§ **Your assignment**:
Leaving out the pictures, print exactly the lines from the one holding "This screenshot has" to the last line of the entries below, both included, and nothing more.

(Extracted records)
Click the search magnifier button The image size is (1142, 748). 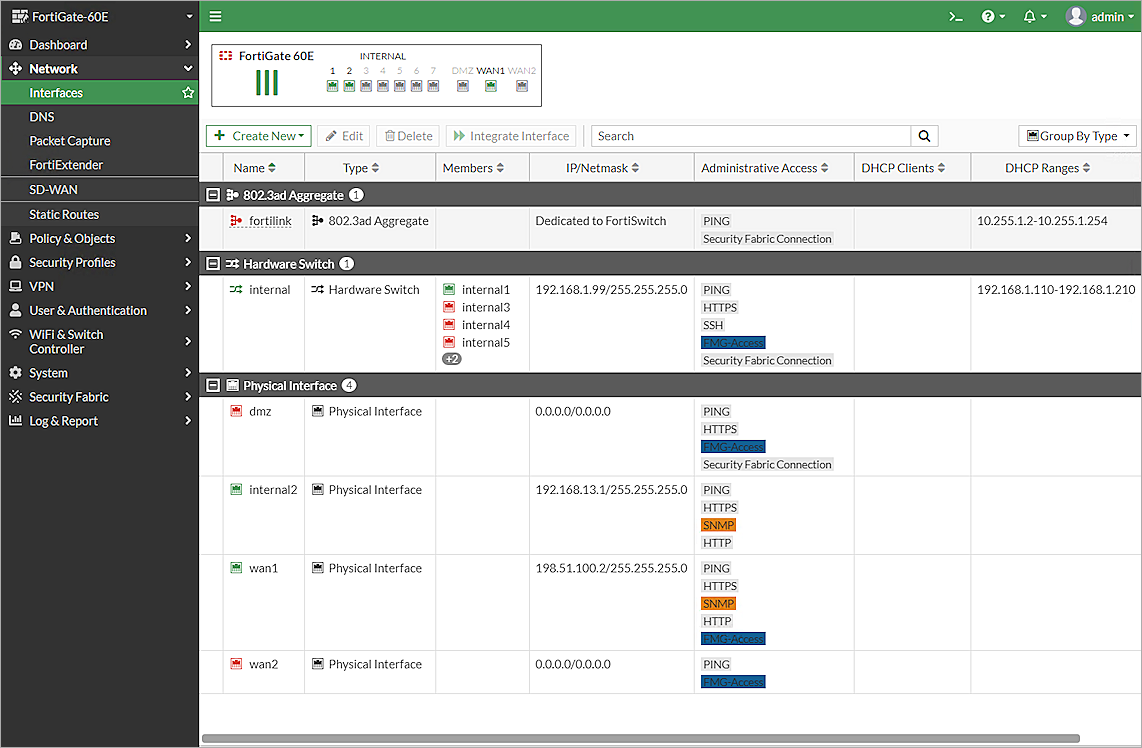click(x=924, y=136)
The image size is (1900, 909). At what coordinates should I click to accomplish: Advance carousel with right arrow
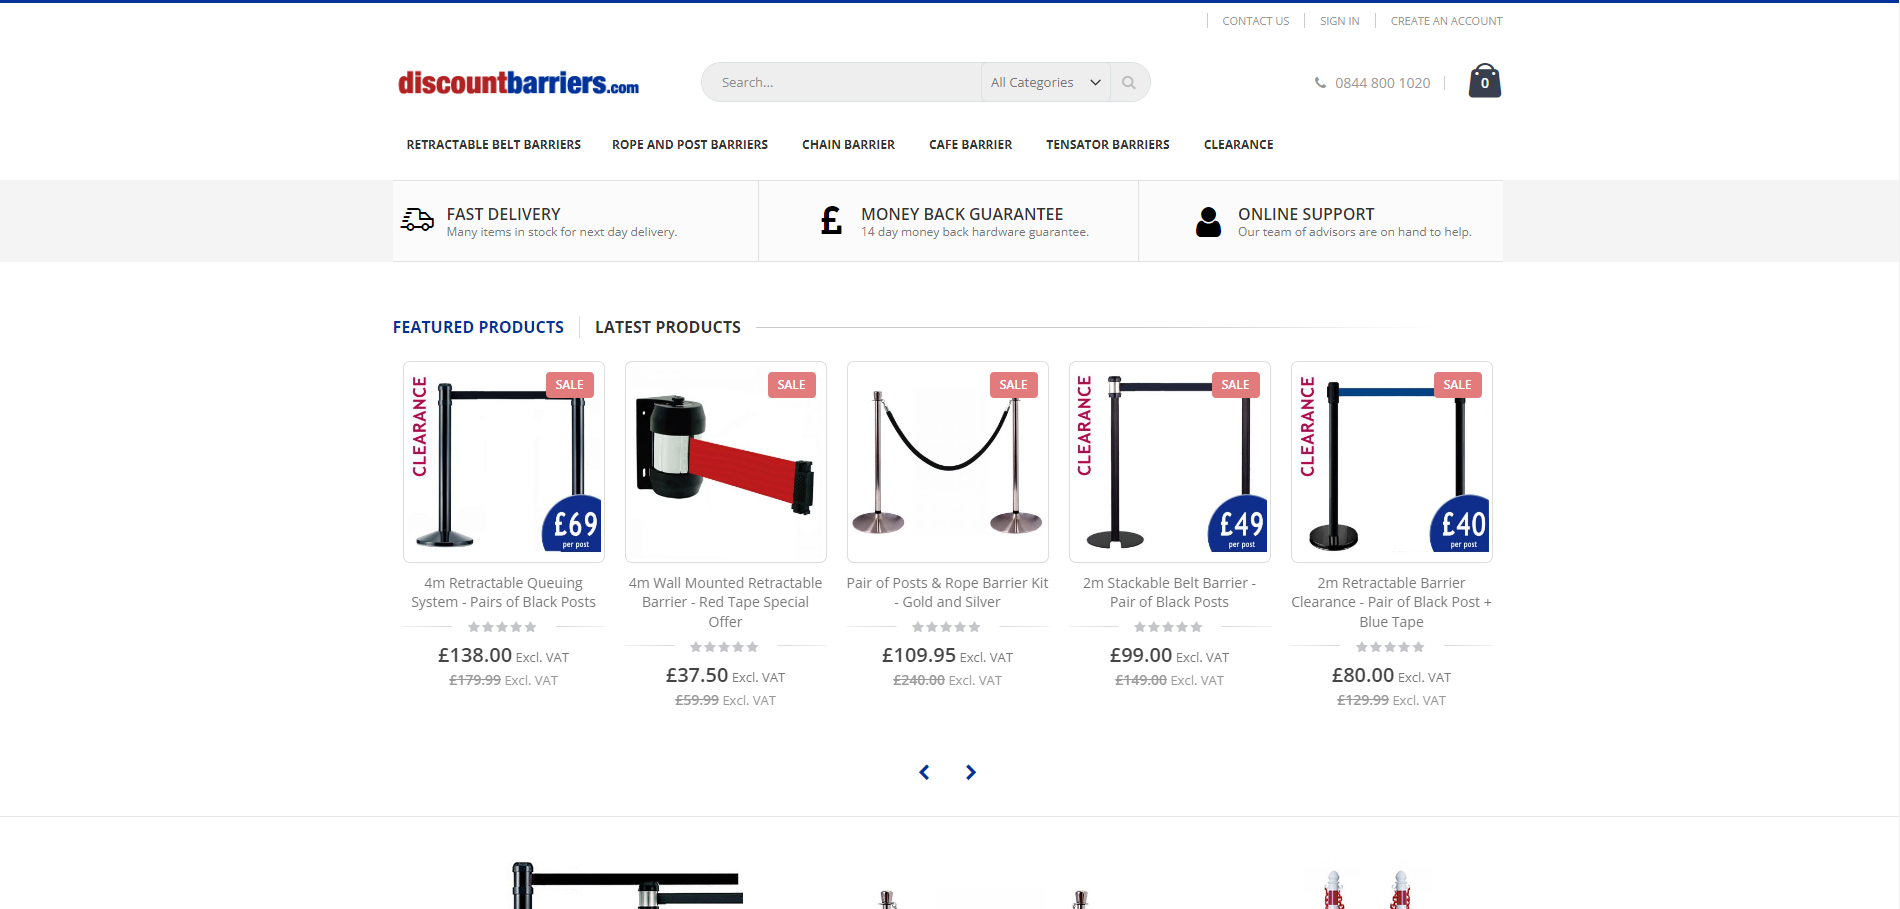[970, 772]
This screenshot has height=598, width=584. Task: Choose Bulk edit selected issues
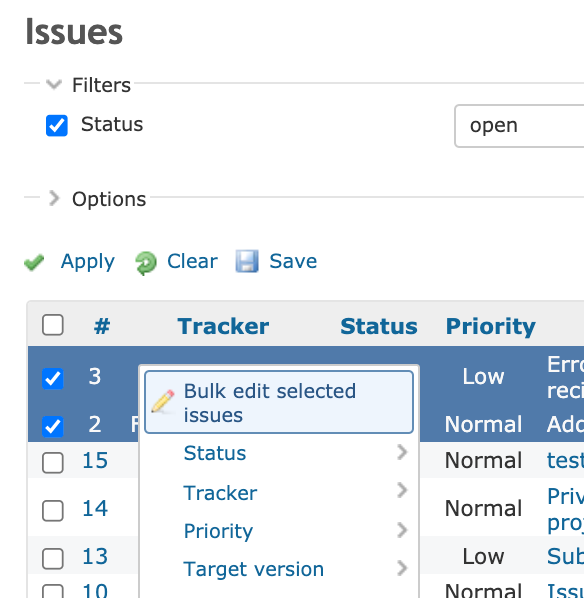click(279, 402)
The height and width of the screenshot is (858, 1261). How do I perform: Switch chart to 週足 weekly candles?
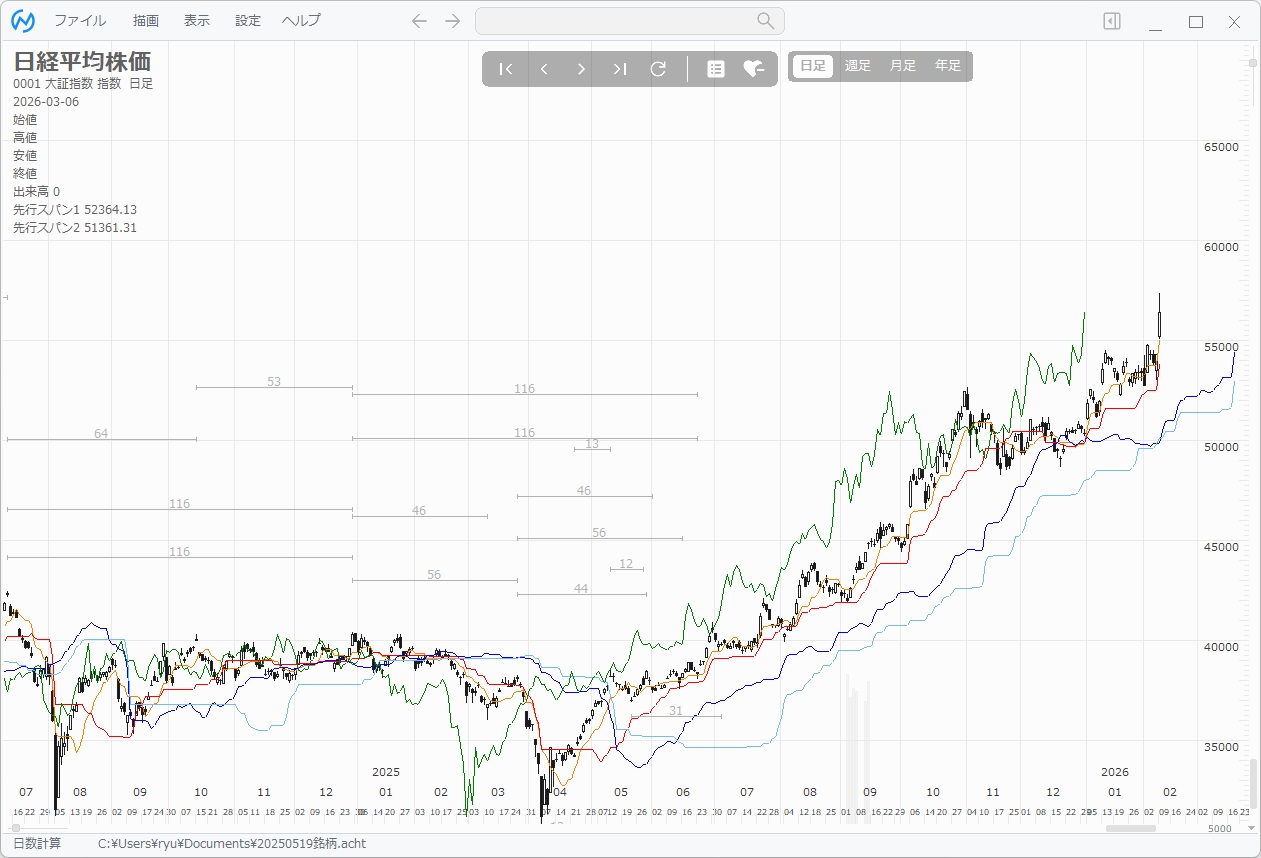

§ **Your response**:
This screenshot has height=598, width=584. Task: Choose Bulk edit selected issues
click(279, 402)
The height and width of the screenshot is (858, 1261). How do I perform: Switch chart to 週足 weekly candles?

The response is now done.